David Greaves wrote:
Tomasz Chmielewski wrote:
Peter Rabbitson schrieb:
Tomasz Chmielewski wrote:
I have a RAID-10 setup of four 400 GB HDDs. As the data grows by several
GBs a day, I want to migrate it somehow to RAID-5 on separate disks in a
separate machine.
Which would be easy, if I didn't have to do it online, without stopping
any services.
Your /dev/md10 - what is directly on top of it? LVM? XFS? EXT3?
Good point. I don't want to copy the whole RAID-10.
I want to copy only one LVM-2 volume (which is like 90% of that RAID-10,
anyway).
So I want to synchronize /dev/LVM2/my-volume (ext3) with /dev/sdr (now
empty; bigger than /dev/LVM2/my-volume).
(sda2, sdb2, sdc2, sdd2) -> RAID-10 -> LVM-2 -> my volume -> ext3
I've not used iSCSI but I wonder about using nbd : network block device
Use nbd to export /dev/md5 from machine 2.

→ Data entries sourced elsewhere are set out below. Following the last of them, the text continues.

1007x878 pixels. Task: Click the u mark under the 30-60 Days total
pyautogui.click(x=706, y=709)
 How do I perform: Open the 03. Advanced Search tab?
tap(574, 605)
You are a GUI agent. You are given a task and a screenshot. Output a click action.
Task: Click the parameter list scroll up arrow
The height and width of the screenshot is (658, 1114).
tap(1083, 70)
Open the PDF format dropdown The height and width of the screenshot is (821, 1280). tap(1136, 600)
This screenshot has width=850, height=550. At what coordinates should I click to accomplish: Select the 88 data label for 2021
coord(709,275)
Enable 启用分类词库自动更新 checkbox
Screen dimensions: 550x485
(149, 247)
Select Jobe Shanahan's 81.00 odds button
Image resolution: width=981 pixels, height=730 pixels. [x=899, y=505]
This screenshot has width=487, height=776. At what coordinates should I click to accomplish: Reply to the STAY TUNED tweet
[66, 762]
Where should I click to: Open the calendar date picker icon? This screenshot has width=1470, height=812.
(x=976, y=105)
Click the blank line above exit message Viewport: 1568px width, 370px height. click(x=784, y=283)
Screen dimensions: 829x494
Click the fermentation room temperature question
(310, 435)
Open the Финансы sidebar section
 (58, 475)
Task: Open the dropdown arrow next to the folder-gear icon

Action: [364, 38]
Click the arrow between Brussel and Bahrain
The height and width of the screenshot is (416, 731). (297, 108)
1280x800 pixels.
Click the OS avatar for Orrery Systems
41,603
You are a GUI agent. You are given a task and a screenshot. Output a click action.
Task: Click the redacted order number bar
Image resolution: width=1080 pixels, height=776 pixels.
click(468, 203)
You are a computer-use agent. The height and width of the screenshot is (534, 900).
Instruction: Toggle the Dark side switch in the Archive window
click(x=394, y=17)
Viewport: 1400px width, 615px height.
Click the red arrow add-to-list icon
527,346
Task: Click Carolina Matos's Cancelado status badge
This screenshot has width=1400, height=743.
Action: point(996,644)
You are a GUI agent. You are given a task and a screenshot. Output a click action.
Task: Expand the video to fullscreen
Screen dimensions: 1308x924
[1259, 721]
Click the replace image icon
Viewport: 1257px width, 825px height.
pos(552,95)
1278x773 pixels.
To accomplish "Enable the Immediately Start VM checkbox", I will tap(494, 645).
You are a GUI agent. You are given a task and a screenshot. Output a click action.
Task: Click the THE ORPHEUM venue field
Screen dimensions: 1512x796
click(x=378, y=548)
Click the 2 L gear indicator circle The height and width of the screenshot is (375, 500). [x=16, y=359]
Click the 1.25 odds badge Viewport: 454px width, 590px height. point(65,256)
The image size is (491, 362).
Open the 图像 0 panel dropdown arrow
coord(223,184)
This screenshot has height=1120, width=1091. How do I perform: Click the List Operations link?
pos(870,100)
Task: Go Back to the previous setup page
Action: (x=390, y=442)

Import /dev/nbd0 on machine 1.
Add nbd0 to the VG on machine 1
pvmove the data from /dev/md10 to /dev/nbd0 (ie the md5 on machine2 via nbd)
remove /dev/md10 from the VG.
The VG should now exist only on /dev/nbd0 on machine 2
stop the services and lvm on machine 1
start the lvm and services on machine 2.
I'd suggest testing this first <grin>.
Posts to the kernel mailing list indicate that people, including me,
have had issues with this since 2.6.10-rc versions. I got no "me too"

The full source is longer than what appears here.